VAWA programs in the Labor, Health and Human Services (LHHS) budget are at the core of advocates’ response to violence, and full funding totals $320 million. Full funding for VAWA programs in the Commerce, Justice, Science (CJS) budget totals $683 million.
Also essential is the Victims of Crime Act (VOCA) Fund, a key non-taxpayer funded source of support for services that help victims cope with the trauma and aftermath of violent crime. President Bush’s budget again proposes eliminating the balance of the VOCA Fund. Advocates are urging Congress to protect VOCA funds and provide a one-time increase in the cap of $375 million.

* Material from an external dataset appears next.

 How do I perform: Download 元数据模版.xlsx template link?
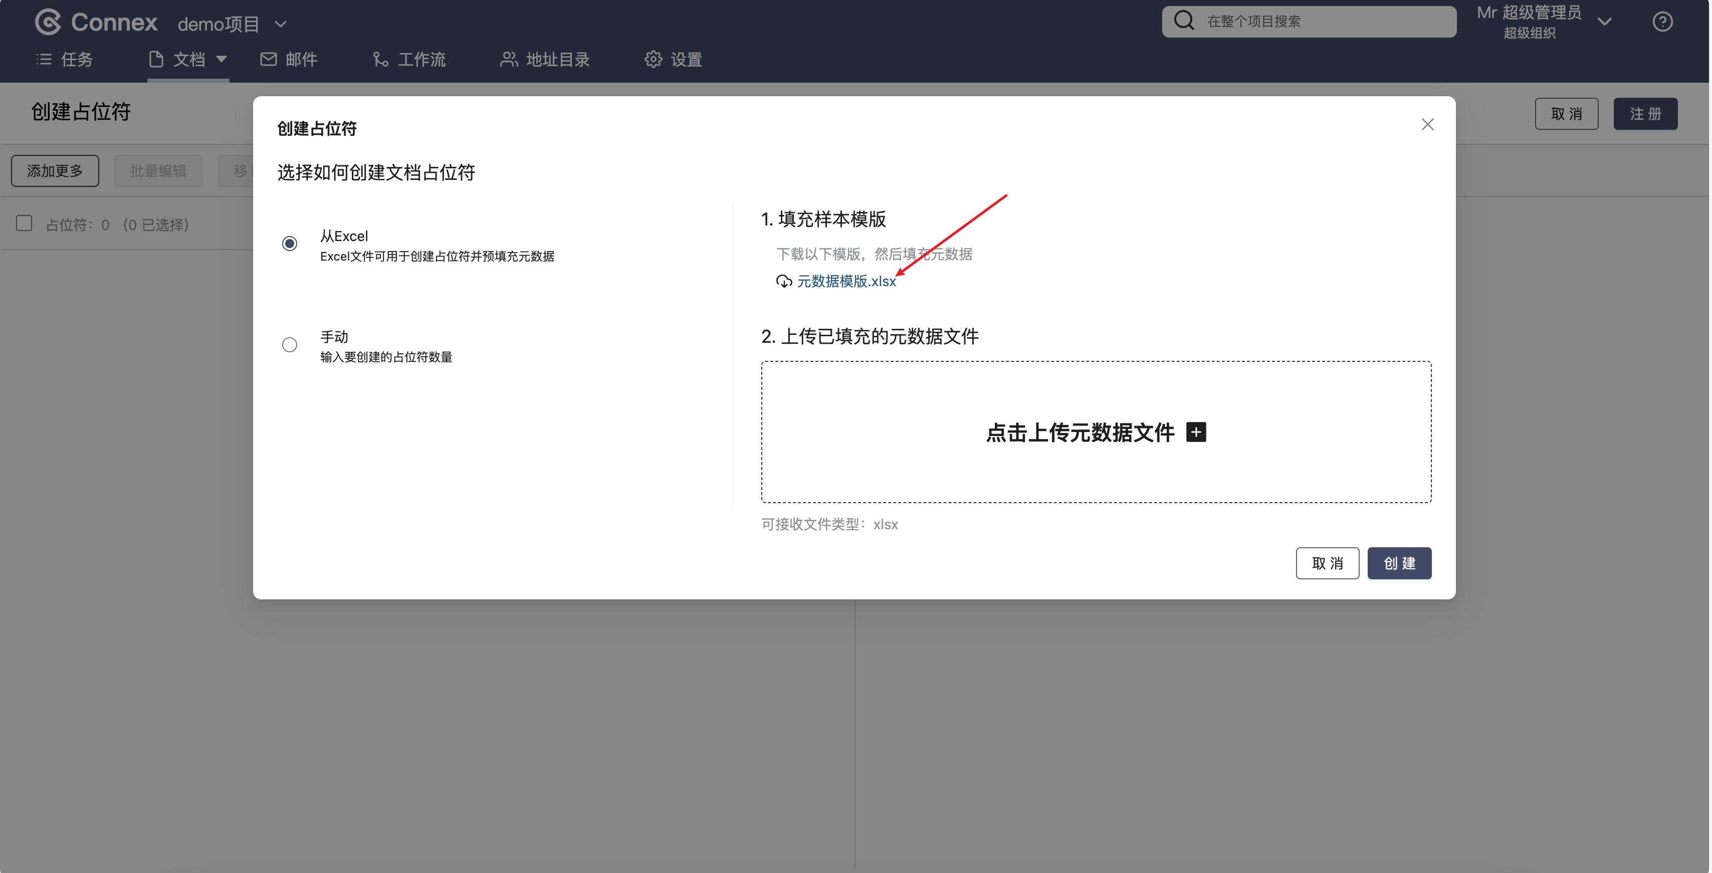846,282
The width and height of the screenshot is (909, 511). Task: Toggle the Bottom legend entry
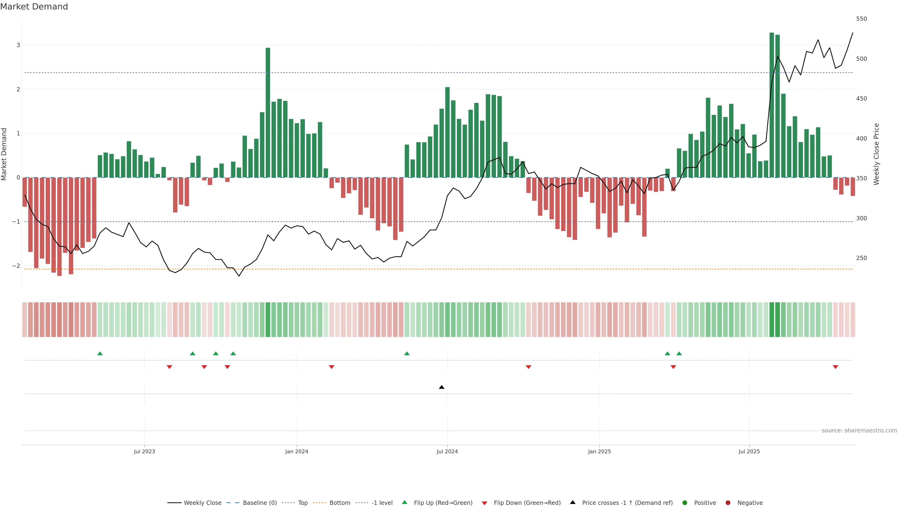click(339, 503)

Several members of the House and Senate have come forward to champion funding for VAWA programs. Senators Joseph Biden (D-DE) and Mike Crapo (R-ID) are circulating a sign-on letter addressed to leaders of the Senate Appropriations Committee. It calls for full funding for VAWA programs in Congress’ FY 2008 Budget. In the House, Representatives Jim Costa (D-CA) and Ted Poe (R-TX), co-chairs of the House Victim’s Rights Caucus, and Lois Capps (D-CA), a co-chair of the House Women’s Caucus, are circulating a similar sign-on letter.
Representatives must sign-on to the letter by Wednesday, March 14. Members of the Senate should also sign on as soon as possible, because their appropriations deadlines are coming up quickly.
Members of Congress need to hear from advocates, so they know their constituents want them to fund violence prevention programs and agencies serving victims of domestic, sexual and dating violence. Now is the time to contact your Representative and Senators to urge them to sign-on in support of full funding for VAWA programs in FY 2008.